His sayings or Logia were collected and written down by his pupils, in Bengâli; some were translated into Sanskrit
and into English. There are many that remind us of old Sanskrit sayings, of which there are several collections, all, however, in metrical form. The sayings of Râmakrishna are different, because they are in prose, uttered evidently on the spur of the moment, and tinged here and there with European ideas which must have reached Râmakrishna through his intercourse with Anglo-Indians, and not from books, for he was ignorant of English. I received a complete collection of them from Râmakrishna's own pupil, Vivekânanda, well known by his missionary labours in the United States and England. I give them as they were sent to me, with such corrections only as seemed absolutely necessary. I thought at first of arranging them under different heads, but found that this would have destroyed their character and made them rather monotonous reading. I believe as they are, they give a true picture of the man and of his way of teaching, suggested by the impulses of the moment, but by no means systematic, and by no means free from repetitions and contradictions. I should have liked very much to leave out some of his sayings, because, to our mind, they seem insipid, in bad taste, or even blasphemous. But should I not in doing so have offended against historic truth? We want to know the man who has exercised and is exercising so wide an influence, such as he was, not such as we wish him to have been. He himself never wished to appear different from what he was, and he often seems to have made himself out worse than he was. Besides, if I had done so, I know that there are men who would not have been ashamed of suspecting me
of a wish to represent the religions of the East, both modern and ancient, as better than they really are. These are the very men who would find many a lesson to learn from Râmakrishna's sayings. No, I said, let the wheat and the tares remain together. Few thoughtful readers will go through them without finding some thought that makes them ponder, some truth that will startle them as coming from so unexpected a quarter. Nothing, on the other hand, would be easier than to pick out a saying here and there, and thus to show that they are all insipid and foolish.
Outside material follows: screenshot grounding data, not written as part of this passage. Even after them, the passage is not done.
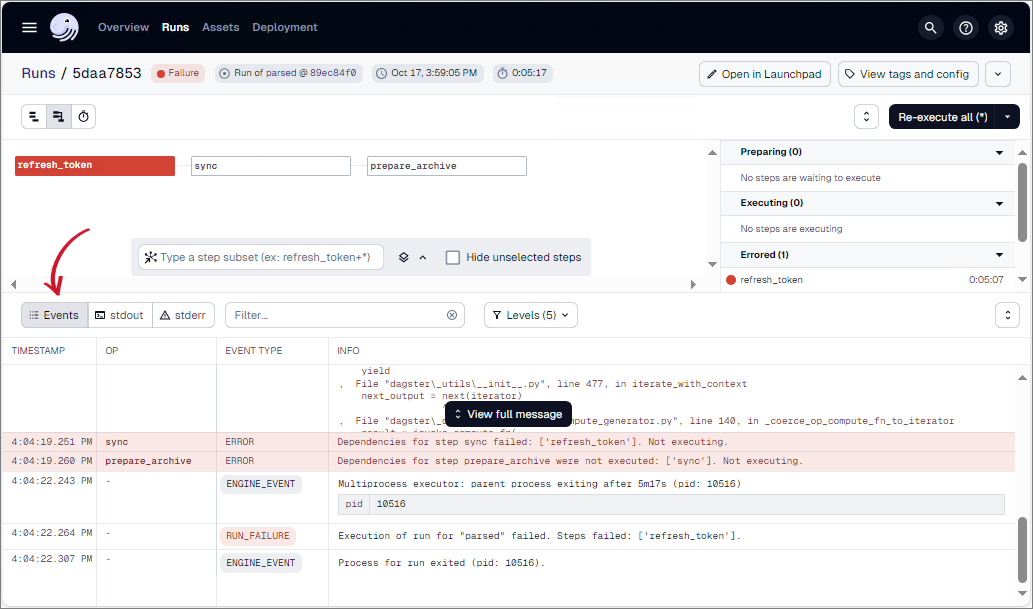Open the help question mark icon
The width and height of the screenshot is (1033, 609).
click(965, 28)
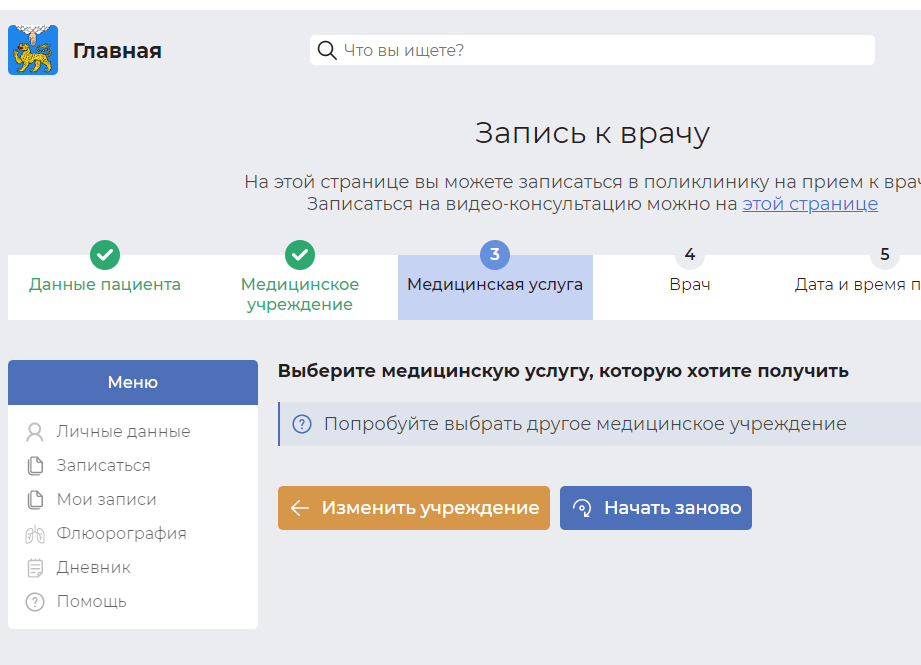
Task: Click the question mark in the suggestion banner
Action: (x=301, y=423)
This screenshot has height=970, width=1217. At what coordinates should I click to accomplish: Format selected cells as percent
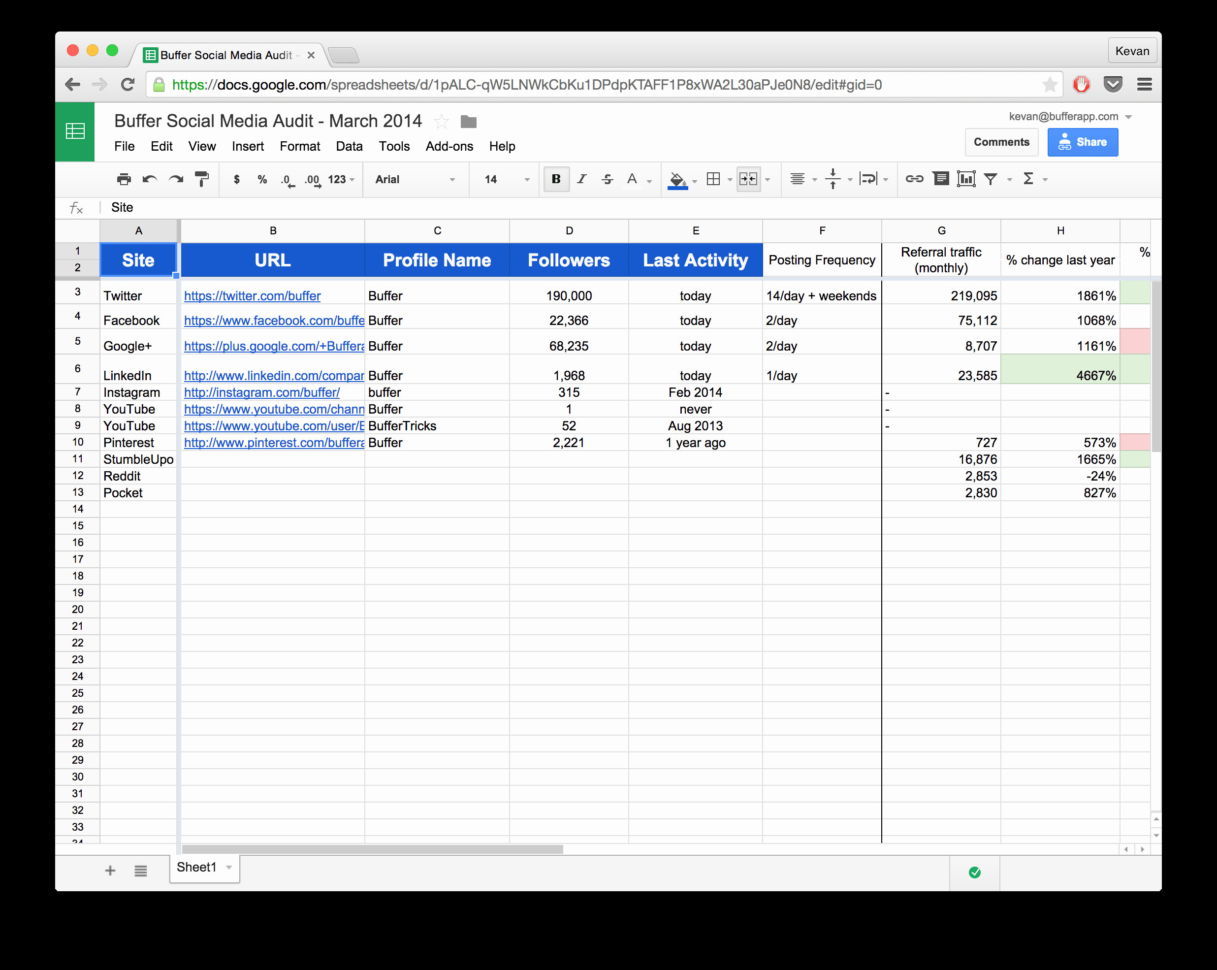(261, 179)
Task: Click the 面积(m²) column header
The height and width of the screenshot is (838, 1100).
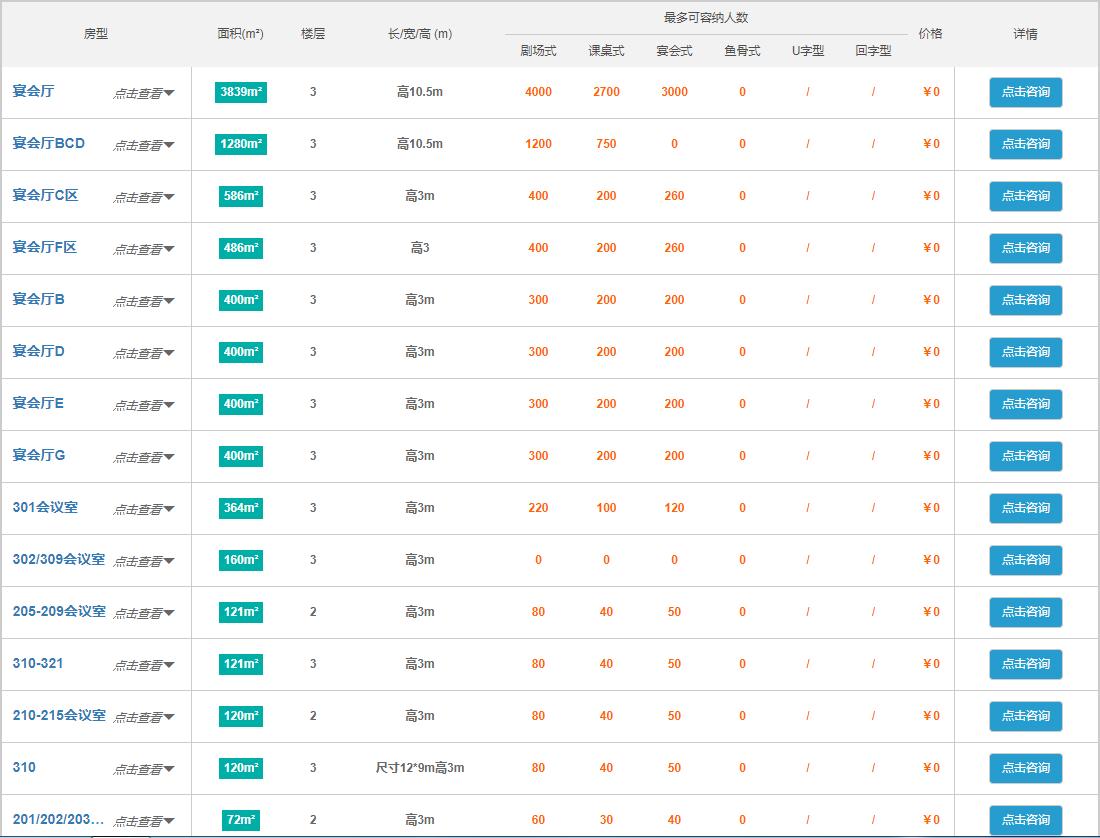Action: (240, 34)
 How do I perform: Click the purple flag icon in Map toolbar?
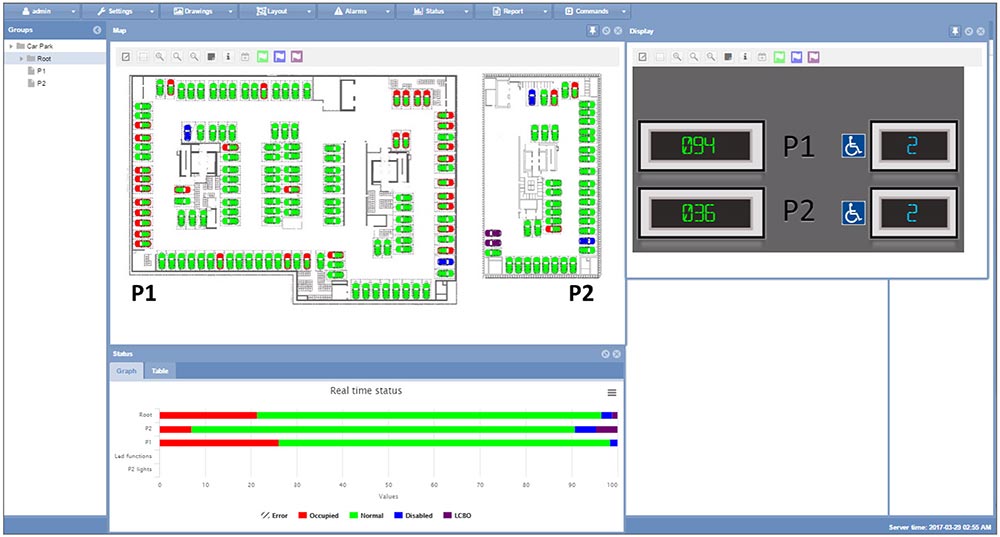298,57
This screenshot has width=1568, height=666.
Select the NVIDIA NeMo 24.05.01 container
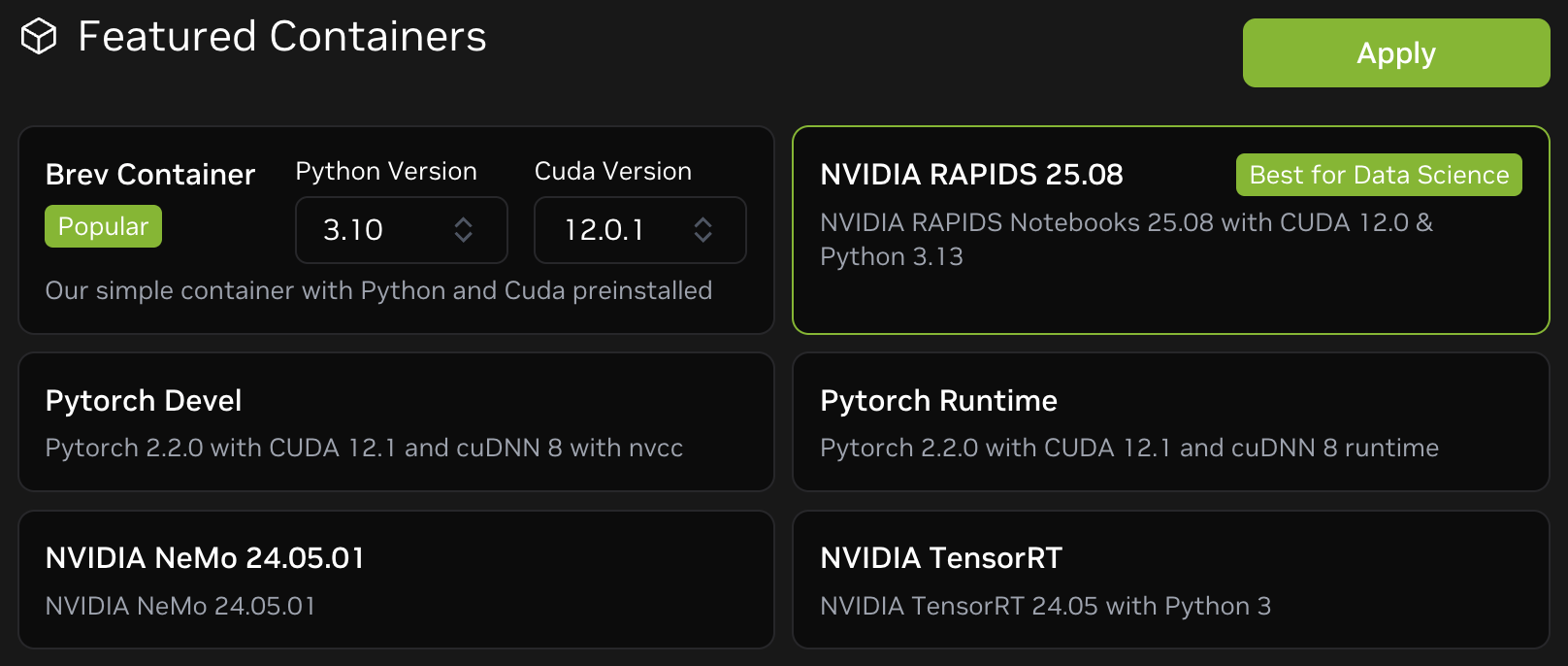pyautogui.click(x=396, y=580)
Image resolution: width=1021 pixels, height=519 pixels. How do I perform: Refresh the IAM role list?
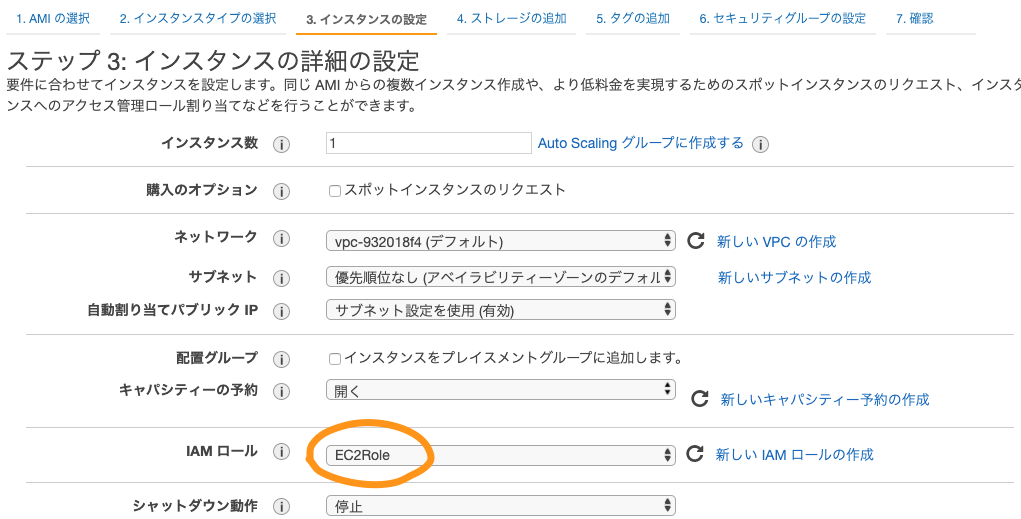point(695,453)
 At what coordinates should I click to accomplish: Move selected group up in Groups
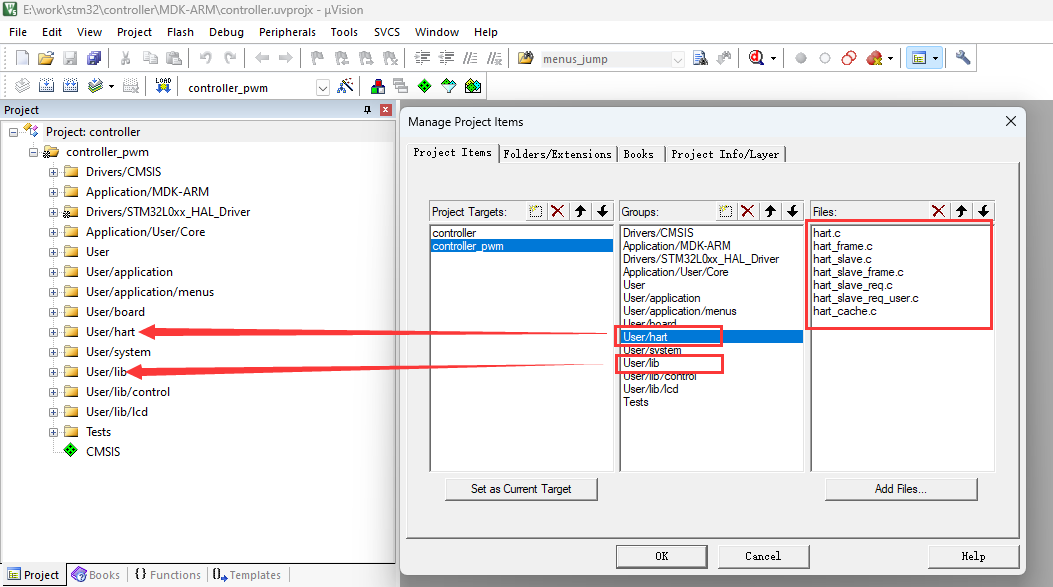(770, 211)
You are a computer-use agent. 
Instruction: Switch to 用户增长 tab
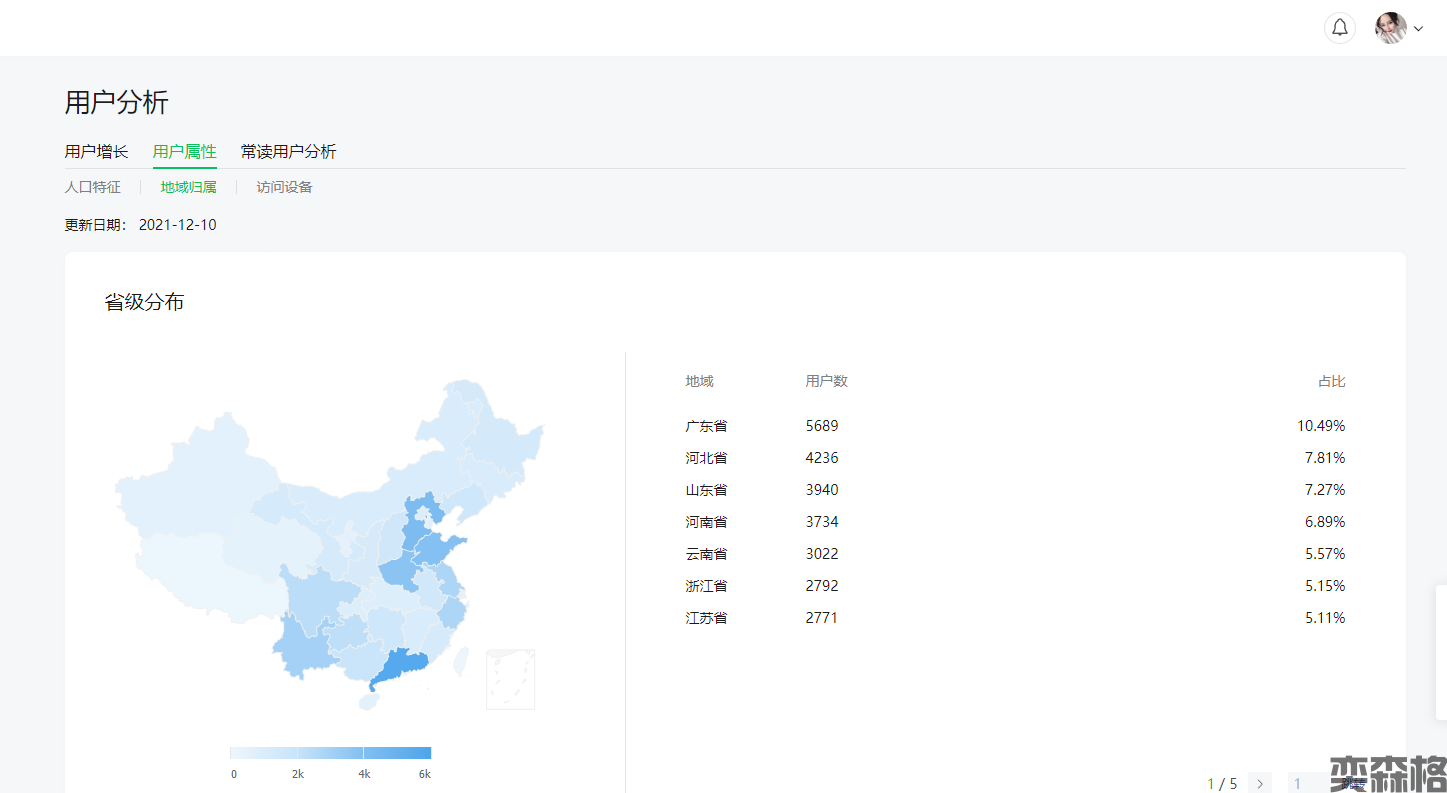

This is a very old trick, described in India as the trick of the rice-merchants who wish to sell or to buy a rice-field, and who offer you a handful of good or bad grains to show that the field is either valuable or worthless. To my mind these sayings, the good, the bad, and the indifferent, are interesting because they represent an important phase of thought, an attempt to give prominence to the devotional and practical side of the Vedânta, and because they show the compatibility of the Vedânta with other religions. They will make it clear that the Vedânta also possesses a morality of its own, which may seem too high and too spiritual for ordinary mortals, but which in India has done good, is doing good, and may continue to do good for centuries to come.
In conclusion, I have to thank my friend Mozoomdar, and several of the disciples of Râmakrishna, more particularly Vivekânanda and the editor of the Brahmavâdin, for the ready help they have rendered me in publishing this collection of the sayings of their departed Master.